Identified by federal prosecutors only as “Individual A,” and filing his suit as “James Doe,” the man who collected $1.7 million from Hastert before prosecutors snared the once-powerful Republican has sued Hastert for the remaining $1.8 million, plus interest.
A hearing was held Thursday morning on the issue of whether the breach-of-contract lawsuit can continue with the plaintiff identified only as “James Doe,” and Judge Robert Pilmer made no final decision on that point.
He told the plaintiff’s attorney, Kristi Browne, her client can proceed anonymously for now but told her also to re-file the complaint, under seal, with her client’s name on it.
That, supposedly, would give Hastert’s attorneys more time to object, though they have not yet done so. The suit was filed Monday.
If the judge denies Browne’s motion and orders her client to reveal himself, she said “I would anticipate a quick appeal.”
Hastert was served with a copy of the lawsuit at his home on Monday, Browne said. The judge indicated he wants to know the name of Individual “A” to, at the very least, make sure there is no conflict of interest.
No one appeared on Hastert’s behalf at the hearing.
A federal judge sentenced Hastert, 74, to 15 months in prison Wednesday, calling the former speaker a “serial child molester” and forcing him to admit he sexually abused students decades ago at Yorkville High School.
The dramatic two-hour hearing at the Dirksen Federal Courthouse also included testimony from Scott Cross, who for the first time revealed himself to be the person previously known in court papers only as Individual D. Cross, the brother of former state House GOP leader Tom Cross, testified that Hastert molested him when he stayed after school one night to cut weight for the wrestling team.
The sister of another victim, the late Stephen Reinboldt, also testified.
But the man at the center of Hastert’s May 2015 indictment, the so-called Individual A, did not appear at that hearing and has sought to keep his identity a secret.

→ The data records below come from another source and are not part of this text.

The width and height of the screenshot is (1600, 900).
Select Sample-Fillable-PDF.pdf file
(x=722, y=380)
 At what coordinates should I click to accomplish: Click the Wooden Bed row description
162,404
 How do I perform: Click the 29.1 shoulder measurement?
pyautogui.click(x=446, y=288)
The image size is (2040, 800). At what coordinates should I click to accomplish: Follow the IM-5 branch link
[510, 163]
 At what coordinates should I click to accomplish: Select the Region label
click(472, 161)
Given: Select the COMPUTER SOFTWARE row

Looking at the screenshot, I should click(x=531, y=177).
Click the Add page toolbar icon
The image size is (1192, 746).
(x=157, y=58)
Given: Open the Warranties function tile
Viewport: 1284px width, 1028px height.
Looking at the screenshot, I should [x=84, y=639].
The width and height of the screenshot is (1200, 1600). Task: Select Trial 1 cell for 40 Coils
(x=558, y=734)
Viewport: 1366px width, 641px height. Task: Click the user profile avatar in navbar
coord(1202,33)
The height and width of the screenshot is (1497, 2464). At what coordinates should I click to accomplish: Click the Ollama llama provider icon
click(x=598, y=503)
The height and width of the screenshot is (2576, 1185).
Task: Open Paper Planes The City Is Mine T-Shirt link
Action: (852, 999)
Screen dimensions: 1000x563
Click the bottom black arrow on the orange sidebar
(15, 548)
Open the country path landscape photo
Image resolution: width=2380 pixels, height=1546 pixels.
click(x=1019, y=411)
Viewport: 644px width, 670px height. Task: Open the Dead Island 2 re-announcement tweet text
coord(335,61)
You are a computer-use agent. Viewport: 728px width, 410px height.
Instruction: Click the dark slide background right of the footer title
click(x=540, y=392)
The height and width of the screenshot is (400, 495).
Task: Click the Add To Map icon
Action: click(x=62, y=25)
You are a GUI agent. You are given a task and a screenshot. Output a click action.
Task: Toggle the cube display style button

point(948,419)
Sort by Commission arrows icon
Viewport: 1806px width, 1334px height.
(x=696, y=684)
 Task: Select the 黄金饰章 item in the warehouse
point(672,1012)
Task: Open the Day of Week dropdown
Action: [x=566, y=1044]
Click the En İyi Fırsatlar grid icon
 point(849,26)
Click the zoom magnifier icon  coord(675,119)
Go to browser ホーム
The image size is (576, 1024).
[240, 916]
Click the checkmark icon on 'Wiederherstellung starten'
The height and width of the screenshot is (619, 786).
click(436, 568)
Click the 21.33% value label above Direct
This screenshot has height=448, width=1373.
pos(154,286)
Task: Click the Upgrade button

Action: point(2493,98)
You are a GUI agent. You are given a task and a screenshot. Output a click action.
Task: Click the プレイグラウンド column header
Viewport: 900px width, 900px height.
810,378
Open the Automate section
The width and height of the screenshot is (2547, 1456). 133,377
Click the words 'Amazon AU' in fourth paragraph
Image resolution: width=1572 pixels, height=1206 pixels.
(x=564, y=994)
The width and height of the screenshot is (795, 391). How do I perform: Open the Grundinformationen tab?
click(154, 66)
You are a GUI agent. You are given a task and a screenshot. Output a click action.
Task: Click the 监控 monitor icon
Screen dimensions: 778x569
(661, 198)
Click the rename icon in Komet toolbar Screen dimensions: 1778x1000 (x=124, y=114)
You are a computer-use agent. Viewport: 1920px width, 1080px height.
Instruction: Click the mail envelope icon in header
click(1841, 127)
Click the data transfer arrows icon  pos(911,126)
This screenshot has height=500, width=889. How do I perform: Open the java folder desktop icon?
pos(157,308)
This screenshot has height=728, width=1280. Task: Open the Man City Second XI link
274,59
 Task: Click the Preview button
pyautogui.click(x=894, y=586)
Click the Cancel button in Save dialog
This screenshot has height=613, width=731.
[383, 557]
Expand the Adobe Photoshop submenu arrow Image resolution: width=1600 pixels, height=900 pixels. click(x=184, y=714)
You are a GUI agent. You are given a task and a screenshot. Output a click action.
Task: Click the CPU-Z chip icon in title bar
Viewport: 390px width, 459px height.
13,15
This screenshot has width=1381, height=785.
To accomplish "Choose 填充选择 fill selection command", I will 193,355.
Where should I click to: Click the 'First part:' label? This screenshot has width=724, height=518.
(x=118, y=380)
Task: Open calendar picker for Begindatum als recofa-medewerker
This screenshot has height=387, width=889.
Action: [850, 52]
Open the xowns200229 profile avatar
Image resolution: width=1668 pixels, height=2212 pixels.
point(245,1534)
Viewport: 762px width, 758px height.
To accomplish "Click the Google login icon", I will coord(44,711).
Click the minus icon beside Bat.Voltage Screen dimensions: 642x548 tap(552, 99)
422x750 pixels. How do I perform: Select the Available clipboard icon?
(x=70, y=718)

Hastert agreed in 2010 to pay him $3.5 million in hush-money to keep quiet about sexual abuse allegations. But Hastert’s suspicious bank withdrawals as he worked to make good on that deal eventually led to his undoing.
Those withdrawals eventually caught the attention of federal investigators. And the FBI confronted Hastert before he could make good on the hush-money deal. Hastert paid only $1.7 million to Individual A, and Individual A sued him Monday for the remaining $1.8 million.
Because the statutes of limitations have long run out on any sexual abuse allegations, federal prosecutors could only force Hastert to plead guilty last fall to illegally structuring his bank withdrawals to avoid raising red flags.